Ferrari (Avv. sportivo): “I calciatori hanno il diritto di dire no!”
L'avvocato specialista in diritto sportivo ai microfoni del Corriere dello Sport
Luca Ferrari, avvocato specialista in diritto sportivo, è a capo della sezione sportiva di “Withersworldwide”, studio legale di respiro internazionale con sedi negli Stati Uniti, in Europa e in Asia che ha tra i suoi assistiti – da Jürgen Klopp a Nole Djokovic – le eccellenze mondiali. A Ferrari chiediamo di venirci in soccorso, per aiutarci a fotografare i giorni dell’ammutinamento di Napoli. Le sue parole al CdS:
Ferrari, con la ribellione dei calciatori sta cadendo un sistema? «Siamo di fronte a qualcosa di antico e di nuovo al tempo stesso.

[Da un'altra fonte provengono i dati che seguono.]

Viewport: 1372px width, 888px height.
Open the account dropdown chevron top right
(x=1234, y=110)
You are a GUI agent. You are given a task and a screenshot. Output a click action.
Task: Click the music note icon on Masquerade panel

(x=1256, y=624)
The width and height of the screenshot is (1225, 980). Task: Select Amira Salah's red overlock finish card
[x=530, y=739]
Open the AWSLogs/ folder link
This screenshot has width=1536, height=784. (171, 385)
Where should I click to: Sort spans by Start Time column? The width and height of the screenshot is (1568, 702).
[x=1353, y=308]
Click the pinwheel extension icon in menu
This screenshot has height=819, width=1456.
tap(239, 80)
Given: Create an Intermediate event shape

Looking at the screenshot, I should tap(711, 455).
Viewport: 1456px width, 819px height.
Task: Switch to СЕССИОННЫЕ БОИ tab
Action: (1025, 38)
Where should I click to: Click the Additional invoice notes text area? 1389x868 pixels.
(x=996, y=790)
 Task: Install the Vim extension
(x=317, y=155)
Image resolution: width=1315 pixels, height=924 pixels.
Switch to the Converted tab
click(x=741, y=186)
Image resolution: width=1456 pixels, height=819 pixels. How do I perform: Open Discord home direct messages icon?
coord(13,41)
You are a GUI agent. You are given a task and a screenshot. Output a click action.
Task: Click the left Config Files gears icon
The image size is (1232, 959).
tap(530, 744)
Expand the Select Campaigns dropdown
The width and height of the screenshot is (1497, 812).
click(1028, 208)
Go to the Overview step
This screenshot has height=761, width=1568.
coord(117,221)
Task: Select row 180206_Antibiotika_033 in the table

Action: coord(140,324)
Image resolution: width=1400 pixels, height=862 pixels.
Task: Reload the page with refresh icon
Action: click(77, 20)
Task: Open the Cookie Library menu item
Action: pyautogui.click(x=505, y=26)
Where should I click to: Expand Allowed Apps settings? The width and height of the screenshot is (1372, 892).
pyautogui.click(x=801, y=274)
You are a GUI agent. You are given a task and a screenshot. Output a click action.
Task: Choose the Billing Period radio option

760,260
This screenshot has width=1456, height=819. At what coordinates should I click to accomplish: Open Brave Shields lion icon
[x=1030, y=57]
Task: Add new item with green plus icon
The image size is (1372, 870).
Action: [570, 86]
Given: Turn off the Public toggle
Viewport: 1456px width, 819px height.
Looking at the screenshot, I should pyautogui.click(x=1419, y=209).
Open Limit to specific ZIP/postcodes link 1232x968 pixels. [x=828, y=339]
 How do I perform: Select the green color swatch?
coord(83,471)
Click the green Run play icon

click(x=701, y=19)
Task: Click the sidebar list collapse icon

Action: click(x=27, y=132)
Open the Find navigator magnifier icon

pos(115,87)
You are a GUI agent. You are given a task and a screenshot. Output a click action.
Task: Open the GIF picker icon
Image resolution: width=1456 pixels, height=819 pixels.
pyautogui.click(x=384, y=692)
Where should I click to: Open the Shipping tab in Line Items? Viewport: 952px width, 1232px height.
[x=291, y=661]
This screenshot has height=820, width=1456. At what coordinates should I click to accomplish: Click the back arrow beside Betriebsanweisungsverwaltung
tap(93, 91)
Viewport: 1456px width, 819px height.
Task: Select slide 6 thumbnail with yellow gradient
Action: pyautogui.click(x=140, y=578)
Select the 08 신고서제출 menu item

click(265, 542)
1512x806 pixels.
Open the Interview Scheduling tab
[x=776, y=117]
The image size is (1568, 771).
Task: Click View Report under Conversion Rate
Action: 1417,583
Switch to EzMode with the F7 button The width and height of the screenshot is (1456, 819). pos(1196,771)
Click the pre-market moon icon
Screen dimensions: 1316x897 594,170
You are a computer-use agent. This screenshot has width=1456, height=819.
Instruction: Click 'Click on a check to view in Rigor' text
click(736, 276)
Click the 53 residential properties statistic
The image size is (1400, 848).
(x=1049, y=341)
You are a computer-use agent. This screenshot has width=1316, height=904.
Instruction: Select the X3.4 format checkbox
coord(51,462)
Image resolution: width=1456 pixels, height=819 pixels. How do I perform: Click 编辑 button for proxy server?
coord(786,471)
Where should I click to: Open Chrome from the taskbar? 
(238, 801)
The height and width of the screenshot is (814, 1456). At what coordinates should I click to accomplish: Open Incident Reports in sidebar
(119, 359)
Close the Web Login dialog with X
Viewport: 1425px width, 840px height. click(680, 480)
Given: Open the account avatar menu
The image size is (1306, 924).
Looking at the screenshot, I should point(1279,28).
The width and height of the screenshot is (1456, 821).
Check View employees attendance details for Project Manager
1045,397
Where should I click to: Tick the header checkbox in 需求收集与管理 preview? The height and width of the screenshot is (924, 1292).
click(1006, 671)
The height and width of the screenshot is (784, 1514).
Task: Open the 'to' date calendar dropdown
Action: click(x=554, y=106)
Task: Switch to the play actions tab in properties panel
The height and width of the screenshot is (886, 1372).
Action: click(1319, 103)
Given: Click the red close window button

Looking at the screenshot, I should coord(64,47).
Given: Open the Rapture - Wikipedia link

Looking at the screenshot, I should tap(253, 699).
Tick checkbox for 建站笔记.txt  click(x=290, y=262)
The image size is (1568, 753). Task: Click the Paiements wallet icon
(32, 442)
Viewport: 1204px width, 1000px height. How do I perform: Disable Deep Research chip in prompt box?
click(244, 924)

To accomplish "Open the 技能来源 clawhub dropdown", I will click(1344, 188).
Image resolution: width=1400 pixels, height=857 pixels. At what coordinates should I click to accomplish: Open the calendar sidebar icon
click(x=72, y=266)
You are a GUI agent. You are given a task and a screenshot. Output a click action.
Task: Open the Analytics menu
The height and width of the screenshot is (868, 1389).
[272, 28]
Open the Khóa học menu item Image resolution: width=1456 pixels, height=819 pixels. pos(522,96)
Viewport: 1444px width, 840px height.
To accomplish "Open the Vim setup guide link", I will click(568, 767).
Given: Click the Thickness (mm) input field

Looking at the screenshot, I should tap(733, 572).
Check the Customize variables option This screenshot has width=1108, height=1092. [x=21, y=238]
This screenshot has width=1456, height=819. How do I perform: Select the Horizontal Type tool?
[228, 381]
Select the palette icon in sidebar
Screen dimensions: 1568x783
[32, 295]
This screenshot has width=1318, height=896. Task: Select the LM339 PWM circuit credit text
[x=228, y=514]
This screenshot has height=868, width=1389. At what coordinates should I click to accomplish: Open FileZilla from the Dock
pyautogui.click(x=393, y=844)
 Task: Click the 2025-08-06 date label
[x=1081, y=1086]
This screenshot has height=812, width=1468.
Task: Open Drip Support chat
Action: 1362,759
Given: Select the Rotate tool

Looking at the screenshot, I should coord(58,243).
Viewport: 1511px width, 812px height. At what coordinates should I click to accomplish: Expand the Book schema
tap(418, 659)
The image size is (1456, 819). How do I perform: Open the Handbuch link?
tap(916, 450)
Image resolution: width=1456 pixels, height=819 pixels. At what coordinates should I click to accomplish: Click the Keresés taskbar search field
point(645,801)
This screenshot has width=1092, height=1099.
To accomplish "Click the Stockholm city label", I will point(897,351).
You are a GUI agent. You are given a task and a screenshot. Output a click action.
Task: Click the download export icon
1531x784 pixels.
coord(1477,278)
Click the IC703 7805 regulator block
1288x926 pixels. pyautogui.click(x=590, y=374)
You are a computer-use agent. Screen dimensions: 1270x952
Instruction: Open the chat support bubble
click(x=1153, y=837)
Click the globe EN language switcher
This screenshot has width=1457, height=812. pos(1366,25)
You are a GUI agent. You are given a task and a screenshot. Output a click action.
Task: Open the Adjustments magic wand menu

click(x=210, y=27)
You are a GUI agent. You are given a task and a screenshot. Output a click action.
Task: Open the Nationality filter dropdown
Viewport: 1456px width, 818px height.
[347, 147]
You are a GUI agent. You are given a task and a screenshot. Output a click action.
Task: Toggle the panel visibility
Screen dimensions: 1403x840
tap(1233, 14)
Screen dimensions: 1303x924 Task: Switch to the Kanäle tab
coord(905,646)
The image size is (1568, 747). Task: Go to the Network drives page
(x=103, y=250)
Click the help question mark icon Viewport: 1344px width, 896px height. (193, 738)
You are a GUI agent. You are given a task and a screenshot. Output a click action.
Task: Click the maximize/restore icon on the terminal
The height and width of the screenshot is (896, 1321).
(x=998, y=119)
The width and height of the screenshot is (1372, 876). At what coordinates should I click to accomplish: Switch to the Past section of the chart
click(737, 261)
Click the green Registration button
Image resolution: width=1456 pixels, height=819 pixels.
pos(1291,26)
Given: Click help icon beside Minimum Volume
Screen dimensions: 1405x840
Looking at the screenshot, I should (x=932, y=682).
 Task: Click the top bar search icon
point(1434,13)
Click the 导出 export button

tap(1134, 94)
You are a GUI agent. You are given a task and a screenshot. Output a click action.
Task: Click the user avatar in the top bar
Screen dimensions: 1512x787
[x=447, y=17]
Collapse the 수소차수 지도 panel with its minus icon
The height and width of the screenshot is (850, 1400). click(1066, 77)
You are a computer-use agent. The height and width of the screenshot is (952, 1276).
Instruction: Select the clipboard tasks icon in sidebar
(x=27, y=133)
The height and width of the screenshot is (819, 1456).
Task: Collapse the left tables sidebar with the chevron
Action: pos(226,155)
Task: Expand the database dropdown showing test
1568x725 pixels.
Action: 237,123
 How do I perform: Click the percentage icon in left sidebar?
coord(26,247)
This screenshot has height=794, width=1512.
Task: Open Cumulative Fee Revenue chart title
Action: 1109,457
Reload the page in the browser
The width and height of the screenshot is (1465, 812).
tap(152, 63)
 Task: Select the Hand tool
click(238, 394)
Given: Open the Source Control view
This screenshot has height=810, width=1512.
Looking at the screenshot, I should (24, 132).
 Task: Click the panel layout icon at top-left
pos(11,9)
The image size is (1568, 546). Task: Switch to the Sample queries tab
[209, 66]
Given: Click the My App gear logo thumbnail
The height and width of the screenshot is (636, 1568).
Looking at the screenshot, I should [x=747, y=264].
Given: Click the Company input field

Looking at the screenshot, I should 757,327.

E’ antica la prassi di decidere in maniera arbitraria questi ritiri che hanno spesso una ragione punitiva, non certo tecnica. Ed è nuova la risposta dei giocatori».
Da un punto di vista giuridico cosa prevede il diritto sportivo a proposito del ritiro? «Esiste un accordo collettivo, che è il contratto base che regola il rapporto professionale tra il datore di lavoro e i lavoratori. L’accordo è una cornice entro cui muoversi. C’è certamente un vincolo di subordinazione, ma l’accordo non dice che il club ha il diritto di limitare la libertà dei dipendenti senza una reale strategia organizzativa».
Provi a spiegare. In questo caso esiste una strategia organizzativa? «Se devo fare due partite ravvicinate in trasferta il ritiro è normale, logico, funzionale all’organizzazione tecnica. Si fa, si è sempre fatto. Ma il ritiro deciso in modo arbitrario, con intenti che sembrano punitivi, non è previsto dall’accordo collettivo».
Ma di norma – nei secoli dei secoli – è stato sempre accettato. «Sì, quando c’è una consultazione società-allenatore-squadra. Ma non c’è un motivo per mandare una squadra in ritiro quando non c’è un’impellente ragione per farlo».
Il presidente del Napoli Aurelio De Laurentiis nel comunicato in cui «affida la responsabilità decisionale sul ritiro» ad Ancelotti, ha parlato di «aiuto alla squadra». Ma in sostanza: cosa rischiano i giocatori con il loro rifiuto? «Direi che non rischiano nulla. Mi spiego: anche se nel Napoli esiste un codice di condotta interno con norme più sfavorevoli per i calciatori – penso ai diritti di immagine che sono di proprietà del club – questo codice non può prevalere sulle garanzie dell’accordo collettivo, come succede in ogni campo della società: i lavoratori sono sempre la parte debole».
Quindi i calciatori del Napoli hanno ragione? «Non lo so, non mi permetto di entrare nello specifico, non conosco toni e modalità usati se non per quanto ho letto sui giornali, ma posso dire che – se il comportamento dei giocatori non viola l’accordo contrattuale: e qui non mi pare che lo violi – allora non ci può essere un danno e di conseguenza una punizione. Mi sembra che manchi la violazione. Il ritiro di natura punitiva non è legittimo. A Napoli si è venuta a creare certamente una situazione assai delicata, ma considerate le premesse mi sembra che la situazione si possa riassumere così: tu società hai il diritto di chiedere il ritiro, ma io giocatore ho il diritto di rifiutarlo».